CVE-2016-9378

Vulnerability

Xen versions 4.5.x through 4.7.x, when running on AMD systems lacking the NRip (Next-RIP Saved on #VMEXIT) feature, incorrectly handle software interrupt delivery when emulating instructions that generate software interrupts. The emulator chooses the method intended for injecting exceptions, which is incorrect for software interrupts and causes a guest crash. This bug (CVE-2016-9378) is exposed only on AMD hardware without NRip; Intel and AMD hardware with NRip are not vulnerable [1][2].

Exploitation

An attacker must be a local user in a fully virtualized HVM guest on a vulnerable AMD system. The attacker forces the hypervisor to emulate instructions that generate software interrupts. This can be achieved by crafting guest code that triggers emulation of such instructions [1]. No additional authentication or special privileges within the guest are required beyond the ability to run user-level programs.

Impact

Successful exploitation causes a crash of the HVM guest (Denial of Service).

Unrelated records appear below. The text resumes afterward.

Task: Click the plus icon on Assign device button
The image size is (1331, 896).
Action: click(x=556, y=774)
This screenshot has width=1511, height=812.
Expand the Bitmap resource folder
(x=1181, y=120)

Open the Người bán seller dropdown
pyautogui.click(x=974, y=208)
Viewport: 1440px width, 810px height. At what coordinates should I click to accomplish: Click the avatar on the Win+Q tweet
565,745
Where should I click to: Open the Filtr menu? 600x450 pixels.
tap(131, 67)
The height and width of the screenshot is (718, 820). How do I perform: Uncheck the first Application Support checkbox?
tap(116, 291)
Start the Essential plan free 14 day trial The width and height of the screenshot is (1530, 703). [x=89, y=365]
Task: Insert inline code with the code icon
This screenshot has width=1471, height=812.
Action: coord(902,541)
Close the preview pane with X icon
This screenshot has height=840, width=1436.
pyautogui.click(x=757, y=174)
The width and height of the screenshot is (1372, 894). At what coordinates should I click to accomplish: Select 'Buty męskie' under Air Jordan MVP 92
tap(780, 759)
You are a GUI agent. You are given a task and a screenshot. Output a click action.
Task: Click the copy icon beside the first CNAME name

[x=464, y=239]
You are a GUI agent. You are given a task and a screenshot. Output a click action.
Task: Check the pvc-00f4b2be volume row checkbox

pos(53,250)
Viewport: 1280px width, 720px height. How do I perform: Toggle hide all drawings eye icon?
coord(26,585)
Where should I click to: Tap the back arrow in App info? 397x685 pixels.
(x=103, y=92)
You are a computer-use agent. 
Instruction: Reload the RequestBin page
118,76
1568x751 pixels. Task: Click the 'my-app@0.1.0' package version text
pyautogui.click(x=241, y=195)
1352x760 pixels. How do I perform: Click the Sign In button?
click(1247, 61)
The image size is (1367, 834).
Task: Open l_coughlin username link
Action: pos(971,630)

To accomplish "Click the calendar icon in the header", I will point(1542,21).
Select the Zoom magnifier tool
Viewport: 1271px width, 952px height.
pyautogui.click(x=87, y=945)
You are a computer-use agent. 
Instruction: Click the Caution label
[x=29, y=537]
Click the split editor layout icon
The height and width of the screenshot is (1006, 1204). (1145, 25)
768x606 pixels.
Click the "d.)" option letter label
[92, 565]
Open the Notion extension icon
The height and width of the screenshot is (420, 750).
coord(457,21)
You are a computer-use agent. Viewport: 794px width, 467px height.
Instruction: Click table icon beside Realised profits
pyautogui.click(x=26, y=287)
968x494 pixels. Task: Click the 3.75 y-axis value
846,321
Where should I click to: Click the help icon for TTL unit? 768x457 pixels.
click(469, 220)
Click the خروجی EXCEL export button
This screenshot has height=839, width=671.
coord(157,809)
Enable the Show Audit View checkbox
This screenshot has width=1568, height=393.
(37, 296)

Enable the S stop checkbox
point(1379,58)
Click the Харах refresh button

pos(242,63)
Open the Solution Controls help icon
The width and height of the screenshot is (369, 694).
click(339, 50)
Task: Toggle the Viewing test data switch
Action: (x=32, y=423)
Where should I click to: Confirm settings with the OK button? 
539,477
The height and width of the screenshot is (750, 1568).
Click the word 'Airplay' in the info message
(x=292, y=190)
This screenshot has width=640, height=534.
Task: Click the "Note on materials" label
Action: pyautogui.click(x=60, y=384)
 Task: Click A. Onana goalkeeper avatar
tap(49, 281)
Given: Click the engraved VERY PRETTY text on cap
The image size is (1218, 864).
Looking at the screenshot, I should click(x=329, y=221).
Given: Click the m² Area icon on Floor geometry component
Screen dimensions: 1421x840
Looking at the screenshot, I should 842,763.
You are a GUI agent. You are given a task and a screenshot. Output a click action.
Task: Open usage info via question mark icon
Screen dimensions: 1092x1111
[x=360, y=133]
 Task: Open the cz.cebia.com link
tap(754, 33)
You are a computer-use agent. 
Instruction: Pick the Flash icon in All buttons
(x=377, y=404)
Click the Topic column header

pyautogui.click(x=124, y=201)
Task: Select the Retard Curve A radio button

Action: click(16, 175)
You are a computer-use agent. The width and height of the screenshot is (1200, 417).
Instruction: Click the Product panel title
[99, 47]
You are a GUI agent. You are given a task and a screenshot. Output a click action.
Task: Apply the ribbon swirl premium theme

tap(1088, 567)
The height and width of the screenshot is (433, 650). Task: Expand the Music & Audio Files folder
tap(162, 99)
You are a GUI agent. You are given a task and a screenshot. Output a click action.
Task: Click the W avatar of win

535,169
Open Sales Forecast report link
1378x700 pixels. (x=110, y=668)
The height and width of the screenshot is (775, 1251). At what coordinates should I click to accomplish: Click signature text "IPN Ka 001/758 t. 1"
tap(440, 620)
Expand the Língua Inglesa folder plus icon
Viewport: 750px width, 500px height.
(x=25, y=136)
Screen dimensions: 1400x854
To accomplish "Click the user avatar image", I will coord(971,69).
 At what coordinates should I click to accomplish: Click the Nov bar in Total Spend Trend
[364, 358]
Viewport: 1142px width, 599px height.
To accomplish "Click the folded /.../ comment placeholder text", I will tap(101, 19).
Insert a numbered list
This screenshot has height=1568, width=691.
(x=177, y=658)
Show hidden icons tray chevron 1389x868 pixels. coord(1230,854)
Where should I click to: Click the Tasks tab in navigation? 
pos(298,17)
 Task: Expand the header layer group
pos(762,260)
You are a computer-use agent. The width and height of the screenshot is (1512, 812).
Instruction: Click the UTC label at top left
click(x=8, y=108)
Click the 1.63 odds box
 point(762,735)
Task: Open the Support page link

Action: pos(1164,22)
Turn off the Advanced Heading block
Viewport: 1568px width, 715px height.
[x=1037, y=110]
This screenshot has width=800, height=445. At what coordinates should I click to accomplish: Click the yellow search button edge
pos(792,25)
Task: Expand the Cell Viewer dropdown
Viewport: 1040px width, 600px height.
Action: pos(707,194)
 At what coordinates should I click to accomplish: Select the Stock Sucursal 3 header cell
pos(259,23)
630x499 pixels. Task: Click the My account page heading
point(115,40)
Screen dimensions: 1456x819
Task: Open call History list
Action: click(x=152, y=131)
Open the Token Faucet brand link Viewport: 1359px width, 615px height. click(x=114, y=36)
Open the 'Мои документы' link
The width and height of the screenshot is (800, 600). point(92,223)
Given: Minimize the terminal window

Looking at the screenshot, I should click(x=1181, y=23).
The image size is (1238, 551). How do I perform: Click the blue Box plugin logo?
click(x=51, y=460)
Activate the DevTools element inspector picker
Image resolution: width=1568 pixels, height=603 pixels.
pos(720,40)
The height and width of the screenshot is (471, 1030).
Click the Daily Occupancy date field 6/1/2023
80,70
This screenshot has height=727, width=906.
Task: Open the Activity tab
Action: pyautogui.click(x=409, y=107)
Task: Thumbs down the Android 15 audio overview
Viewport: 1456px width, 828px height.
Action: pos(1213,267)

The attacker does not gain code execution or privilege escalation; the impact is limited to guest availability [1].

Mitigation

Xen has released patches (xsa196-0001 and xsa196-0002). Fixed versions include Xen 4.7.1-r4, 4.6.x, and 4.5.x with backported patches [1][2]. Users should update to the latest patched versions. No workarounds are available other than using hardware with NRip or Intel CPUs [1][2].